The Tourists – So Good To Be Back Home Again (1980)
The Tourists’ output included three LPs and a handful of hit singles in their native UK. A peppy cover of Dusty Springfield’s I Only Wanna Be With Youscraped the US charts as well. Keyboardist Ann Lennox shared lead vocal duties with guitarist Pete Coombs. There was also a guy named David Stewart in the band. After The Tourists split in 1980, David and Ann went on to do some other stuff you may have heard of, but their Tourists output is seldom mentioned and definitely worth a revisit, starting with this track – a top 10 hit in the UK and Ireland.
Put Your Back To It – November Group (1983)

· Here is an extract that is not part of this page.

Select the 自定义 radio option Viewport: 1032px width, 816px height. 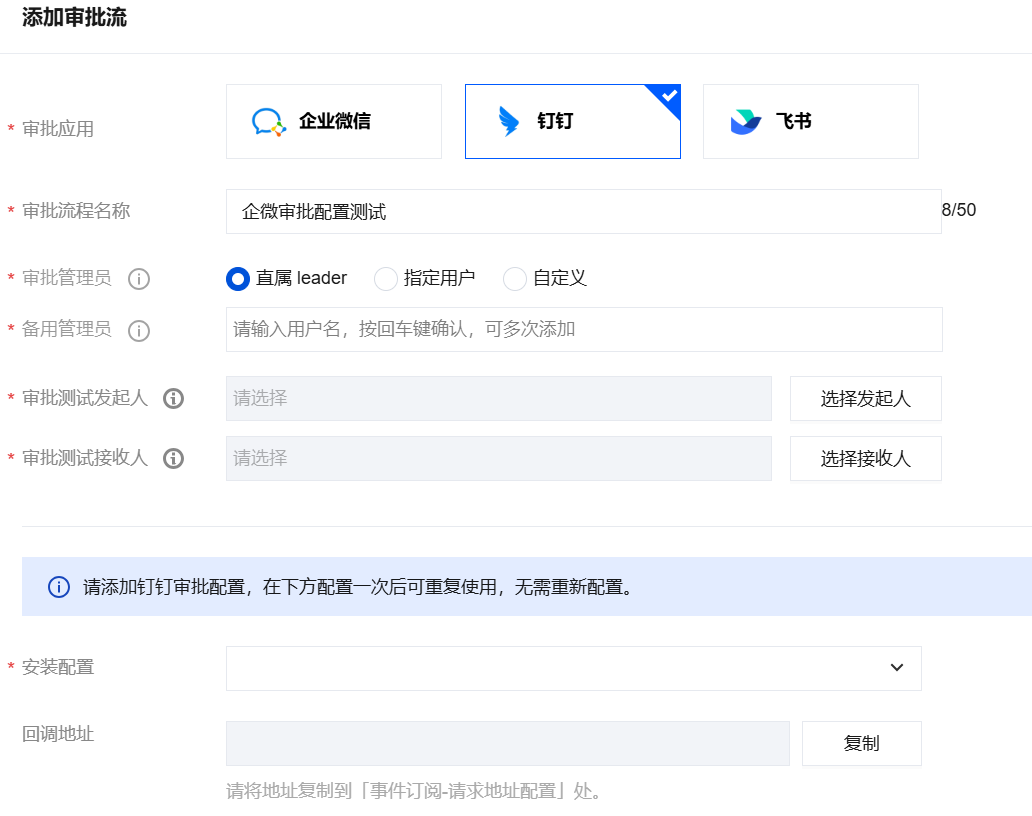point(515,279)
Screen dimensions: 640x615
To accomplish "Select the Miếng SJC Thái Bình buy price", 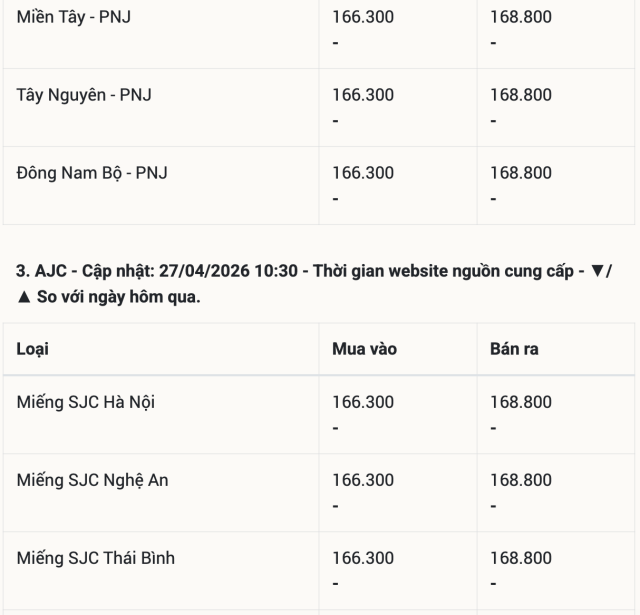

I actually ventured into the comments section of the NYT article (I know – the comments section can be a scary place. But for the most part, this time it wasn’t.) There were quite a few mentions of this alt band from the Boston new wave scene. November Group formed in the early 1980s with Ann Prim and Kearney Kirby, both previously of Wunderkind. Put Your Back To It was a single from their second LP- Persistent Memories.
Suburban Lawns – Janitor (1981)
“What do you do?”
Su Tissue was trying to have a conversation in a noisy room. She misheard the response “I’m a janitor” as “Oh, my genitals.” And a song chorus was born.
Suburban Lawns was formed in Long Beach, California in 1978 by CalArts students William “Vex Billingsgate” Ranson and Sue “Su Tissue” McLane. Their first single Gidget Goes To Hell may be more likely to turn up on new wave compilations, but Janitor – the lead single from their self-titled IRS LP – is an overlooked gem.
Cristina – Is That All There Is? (1980)
This slashing cover of the Peggy Lee classic was produced with broken glass and cuckoo clocks by August Darnell, a.k.a. Kid Creole. When the single was originally released in 1980, songwriters Lieber and Stoller successfully sued to have it withdrawn, objecting to the lyric changes embracing drugs, physical abuse and the club scene. They later changed their mind.
Cristina, aka New York socialite Cristina Monet-Palaci Zilkha recorded two highly regarded but commercially unsuccessful albums for ZE records before turning her attention elsewhere. She succumbed to coronavirus at the age of 64 on March 31, 2020.
And as sure as I’m standing here talking at you, I was not ready for that kind of a come down.
Strawberry Switchblade – Let Her Go (1985)
Strawberry Switchblade – Jill Bryson and Rose McDowall – were a Glasgow duo formed in 1981. They released one album and had a top 5 UK hit with Since Yesterday. Follow-up single Let Her Go and a synth-pop cover of Dolly Parton’s Jolenealso charted – especially in Japan – before the duo split in 1986. Both continued to make music but were unable to recreate their Switchblade success.